With an organization such a trade group or a club, you need to do what’s best for the organization. Even when I was President of my Toastmasters club, I made decisions that I thought were in the best interest of the club. Although most of the membership was onboard and open to the changes that I and others suggested, there were still a handful of people that didn’t like them (and some even quit the club).

With family and friends, things are a bit tricky because pleasing the majority can mean that someone with different tastes and interests might feel a bit left out. Again, you need to do what’s best for the group so things like selecting a date or set of dates for an activity have to be based on the majority the first time and then cater to the minority that couldn’t make it, yet is still interested, the next time.

Anything that costs money needs to consider the majority as well and that affects both ends of the spectrum. If someone in the group has expensive tastes that the majority of the group can’t afford, then it makes sense to pick a more moderately priced activity or accommodation. On the flip side, if you’re planning a trip to a particular destination such as a foreign country and one member of the group can only afford to travel to the nearest major city, then he or she might need to wait until the next trip.

Family and friends are more difficult to deal with because the good of the group often translates to something for everyone. As a picky eater, I’m often the most difficult to please when selecting a restaurant but I often put the responsibility on myself to eat beforehand or find something I can customize on the menu to meet my tastes. With that being said, if I were on vacation with friends or family and had to do that at every meal, I’d be a bit annoyed. But it wouldn’t be fair for me to expect everyone to forgo their favorite meals to meet my needs by eating only at places I liked, so everyone needs to understand that everyone has to give and take.

Now to switch gears back to the original point of this article, when you’re giving a speech the group you need to please can be a bit tricky. You expect it to be your audience, which is correct in many cases, but this situation is similar to the manager’s conundrum. If you were hired to give the presentation, then the group you need to please first is the organization that hired you. Now sometimes they take precedence over the audience’s needs, but just like in the workplace when your subordinates needs can affect the company, your audience’s opinion on your talk can affect the feelings of the person who hired you to give the talk. An example of this is that if you’re hired to talk about a topic that you don’t present as well as other topics, it’s more important for you to speak about the topic that you’ve been asked to speak on than the one that gets the audience members swinging from the rafters.

With that being said, you’ll want to make sure that the majority of your audience is happy with your presentation. If 90% of your audience is attentive and looks interested, don’t worry about the rest.
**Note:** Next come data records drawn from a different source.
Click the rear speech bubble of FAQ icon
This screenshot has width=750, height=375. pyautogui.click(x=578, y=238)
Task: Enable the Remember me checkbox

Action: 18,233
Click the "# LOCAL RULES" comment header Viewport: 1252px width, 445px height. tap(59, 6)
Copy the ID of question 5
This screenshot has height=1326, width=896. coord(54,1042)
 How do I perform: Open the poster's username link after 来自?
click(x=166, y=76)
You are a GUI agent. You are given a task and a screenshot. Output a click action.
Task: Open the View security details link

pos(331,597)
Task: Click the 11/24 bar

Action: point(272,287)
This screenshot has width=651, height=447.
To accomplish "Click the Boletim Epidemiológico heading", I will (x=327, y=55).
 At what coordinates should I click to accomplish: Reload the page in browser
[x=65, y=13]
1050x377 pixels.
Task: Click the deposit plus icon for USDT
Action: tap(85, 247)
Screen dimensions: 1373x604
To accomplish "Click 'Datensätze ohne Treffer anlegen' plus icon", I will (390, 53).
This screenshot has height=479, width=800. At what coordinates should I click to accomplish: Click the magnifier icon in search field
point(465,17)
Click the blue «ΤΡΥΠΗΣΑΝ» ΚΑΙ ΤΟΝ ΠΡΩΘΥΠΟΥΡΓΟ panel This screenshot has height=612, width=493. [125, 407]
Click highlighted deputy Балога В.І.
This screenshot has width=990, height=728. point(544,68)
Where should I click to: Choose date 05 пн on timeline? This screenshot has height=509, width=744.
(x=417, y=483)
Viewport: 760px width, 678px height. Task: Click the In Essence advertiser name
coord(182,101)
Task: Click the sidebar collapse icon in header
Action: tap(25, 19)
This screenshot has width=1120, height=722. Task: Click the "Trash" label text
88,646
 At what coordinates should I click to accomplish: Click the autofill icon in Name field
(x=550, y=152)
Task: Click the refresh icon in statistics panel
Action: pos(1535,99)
In my posts about hostile audiences, I get into many of the reasons that people are not paying attention to your talk. But the bottom line is that your energy is often better focused on those who are interested as opposed to those who are only attending because they have to.

Trying to make everyone in a group happy can be challenging and not an absolute necessity. It’s up to you to judge your own situation and determine what the best course of action is. Just keep in mind that there are people that have become extremely successful by only pleasing a slim majority of their intended audience.